The Programmers' Playground: I/O Abstraction for User-Configurable Distributed Applications

Kenneth J. Goldman, Bala Swaminathan, T. Paul McCartney, Michael D. Anderson, Ram Sethuraman
I/O abstraction is offered as a new high-level approach to interprocess communication. Functional components of a distributed system are written as encapsulated modules that act upon local data structures, some of which may be published for external use. Relationships among modules are specified by logical connections among their published data structures. Whenever a module updates published data, I/O takes place implicitly according to the configuration of logical connections.

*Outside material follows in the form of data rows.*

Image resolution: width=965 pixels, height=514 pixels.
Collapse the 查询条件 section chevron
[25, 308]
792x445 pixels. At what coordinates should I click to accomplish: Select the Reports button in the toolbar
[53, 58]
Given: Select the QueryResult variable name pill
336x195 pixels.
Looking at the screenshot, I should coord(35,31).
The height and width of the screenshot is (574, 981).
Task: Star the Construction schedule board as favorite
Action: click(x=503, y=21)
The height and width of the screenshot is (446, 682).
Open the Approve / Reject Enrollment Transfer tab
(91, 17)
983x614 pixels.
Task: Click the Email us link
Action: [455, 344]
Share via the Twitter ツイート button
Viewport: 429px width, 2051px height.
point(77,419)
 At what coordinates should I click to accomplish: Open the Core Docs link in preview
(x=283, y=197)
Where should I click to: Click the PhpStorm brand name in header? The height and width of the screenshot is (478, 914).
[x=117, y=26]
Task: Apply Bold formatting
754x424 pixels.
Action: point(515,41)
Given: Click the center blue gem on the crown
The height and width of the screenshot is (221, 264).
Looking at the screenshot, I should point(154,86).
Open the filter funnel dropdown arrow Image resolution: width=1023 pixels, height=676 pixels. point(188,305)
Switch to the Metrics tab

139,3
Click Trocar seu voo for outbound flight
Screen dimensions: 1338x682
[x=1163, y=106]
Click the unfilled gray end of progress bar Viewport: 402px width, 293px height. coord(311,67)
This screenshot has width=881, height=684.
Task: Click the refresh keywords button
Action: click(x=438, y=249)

The Programmers' Playground, a software library and run-time system supporting I/O abstraction, is described. Design goals include the separation of communication from computation, dynamic reconfiguration of the communication structure, and the uniform treatment of discrete and continuous data types. Support for end-user configuration of distributed multimedia applications is the motivation for the work.

Keywords: distributed programming environments, distributed systems, programming models, distributed applications, dynamic reconfiguration

The technical report version is available as postscript (.ps) or compressed postscript (.ps.Z).


IEEE Transactions on Software Engineering, 21(9):735-746, September 1995.

Earlier version as: Kenneth J. Goldman, Michael D. Anderson, and Bala Swaminathan, The Programmers' Playground: I/O Abstraction for Heterogeneous Distributed Systems. In Proceedings of the 27th Hawaii International Conference on System Sciences, Vol. II (HICSS-27), Maui, Hawaii, January 1994, pp. 363-372.

Washington University Department of Computer Science WUCS-93-29, June 1993.